[TO DO] Before copying, remove every picture, and then repeat all entries below precisely as written.

Pixel coordinate grounding data:
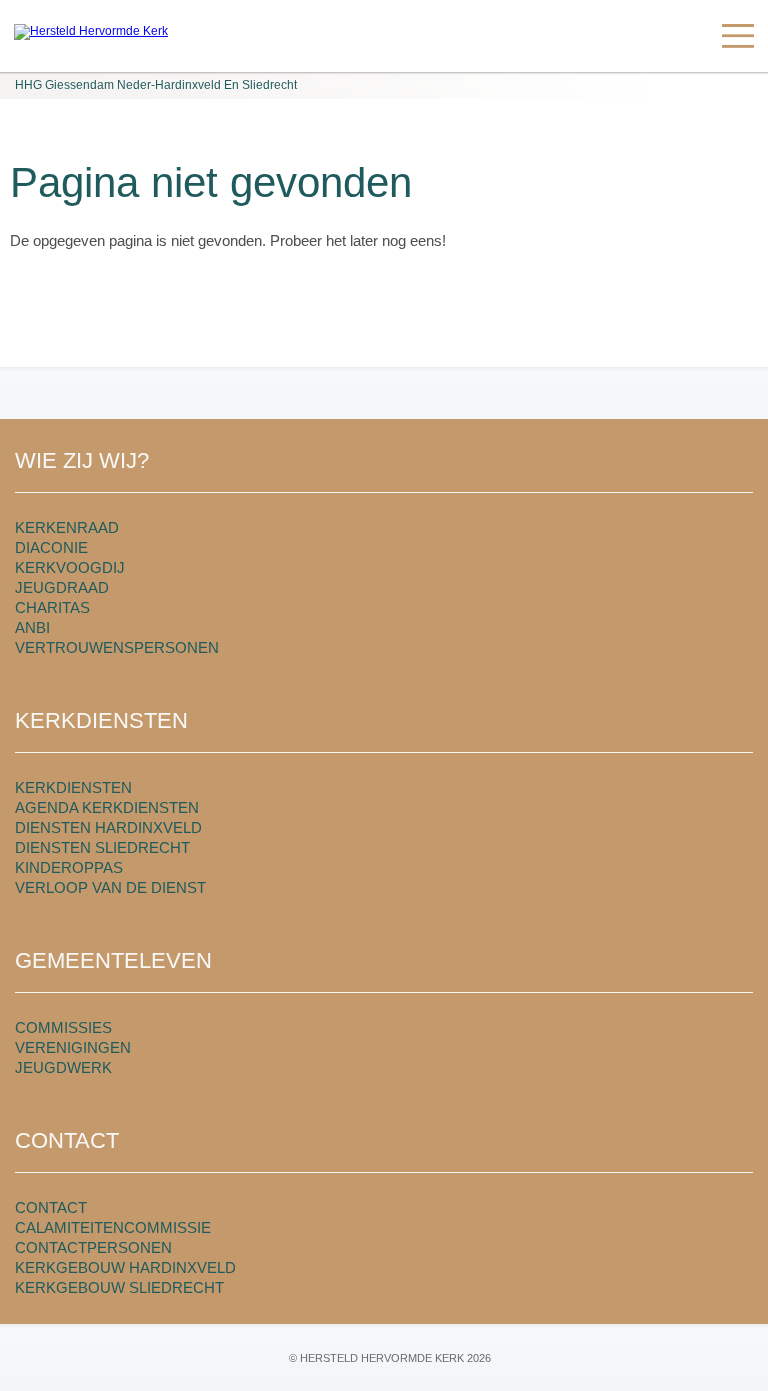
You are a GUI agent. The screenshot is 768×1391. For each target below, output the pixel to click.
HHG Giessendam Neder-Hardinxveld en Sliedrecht (156, 85)
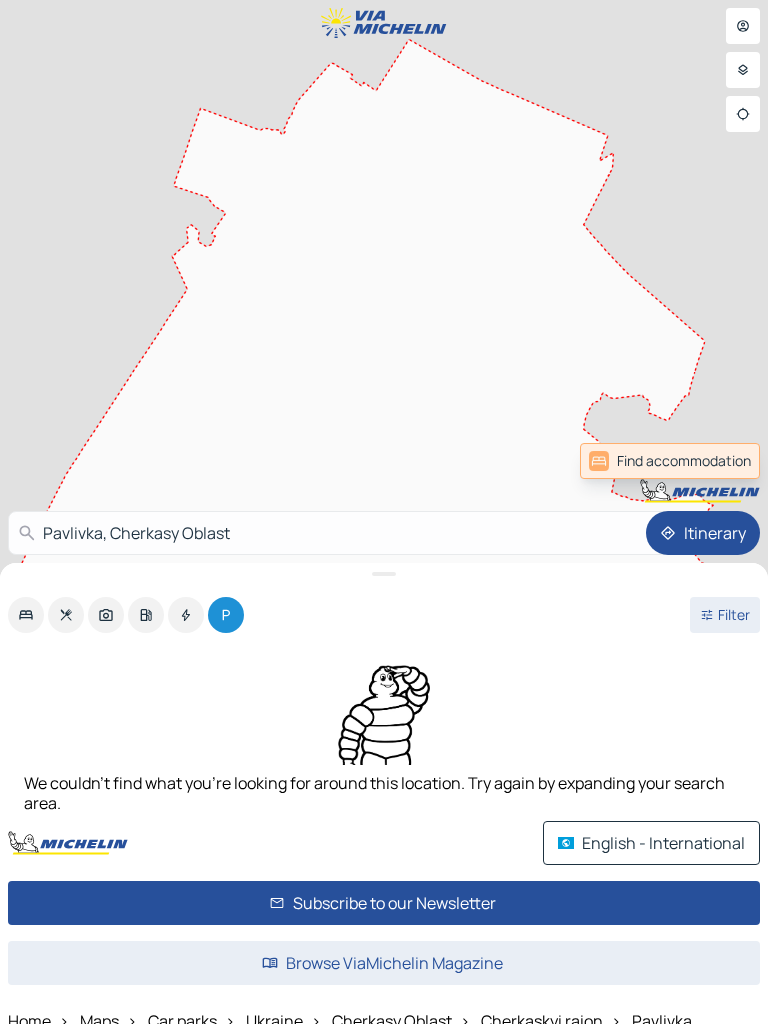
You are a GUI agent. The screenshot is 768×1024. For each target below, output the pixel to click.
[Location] (743, 114)
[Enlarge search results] (384, 574)
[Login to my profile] (743, 26)
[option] (26, 615)
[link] (670, 461)
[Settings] (743, 70)
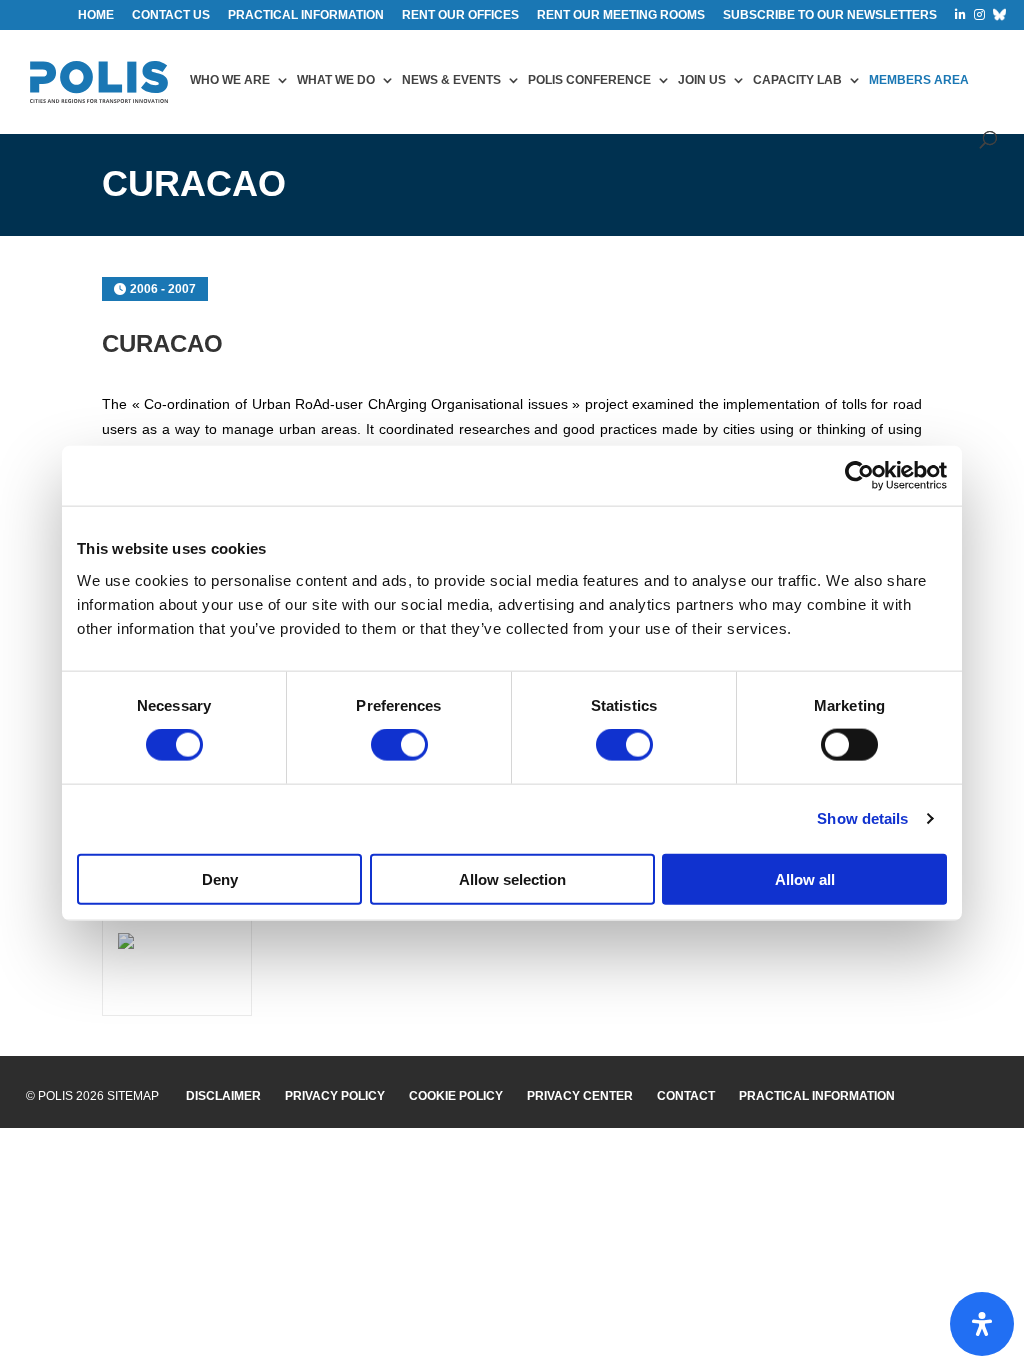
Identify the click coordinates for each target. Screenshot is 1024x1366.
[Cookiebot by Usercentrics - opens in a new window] (859, 476)
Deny (220, 878)
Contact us (171, 15)
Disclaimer (223, 1096)
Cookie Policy (456, 1096)
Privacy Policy (335, 1096)
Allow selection (512, 878)
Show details (862, 818)
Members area (919, 80)
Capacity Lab (797, 80)
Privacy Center (580, 1096)
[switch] (399, 745)
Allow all (805, 878)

[REPLY]
You are a GUI agent. The screenshot is 768×1391. For each target below, output the pixel to click.
HHG Giessendam Neder-Hardinxveld en Sliedrecht (156, 85)
You are a GUI agent. The screenshot is 768×1024. For each target below, output the pixel to click.
[Location] (743, 114)
[Enlarge search results] (384, 574)
[Login to my profile] (743, 26)
[option] (26, 615)
[link] (670, 461)
[Settings] (743, 70)
Identify the click coordinates for each target. Screenshot is 1024x1366.
[Cookiebot by Usercentrics - opens in a new window] (859, 476)
Deny (220, 878)
Contact us (171, 15)
Disclaimer (223, 1096)
Cookie Policy (456, 1096)
Privacy Policy (335, 1096)
Allow selection (512, 878)
Show details (862, 818)
Members area (919, 80)
Capacity Lab (797, 80)
Privacy Center (580, 1096)
[switch] (399, 745)
Allow all (805, 878)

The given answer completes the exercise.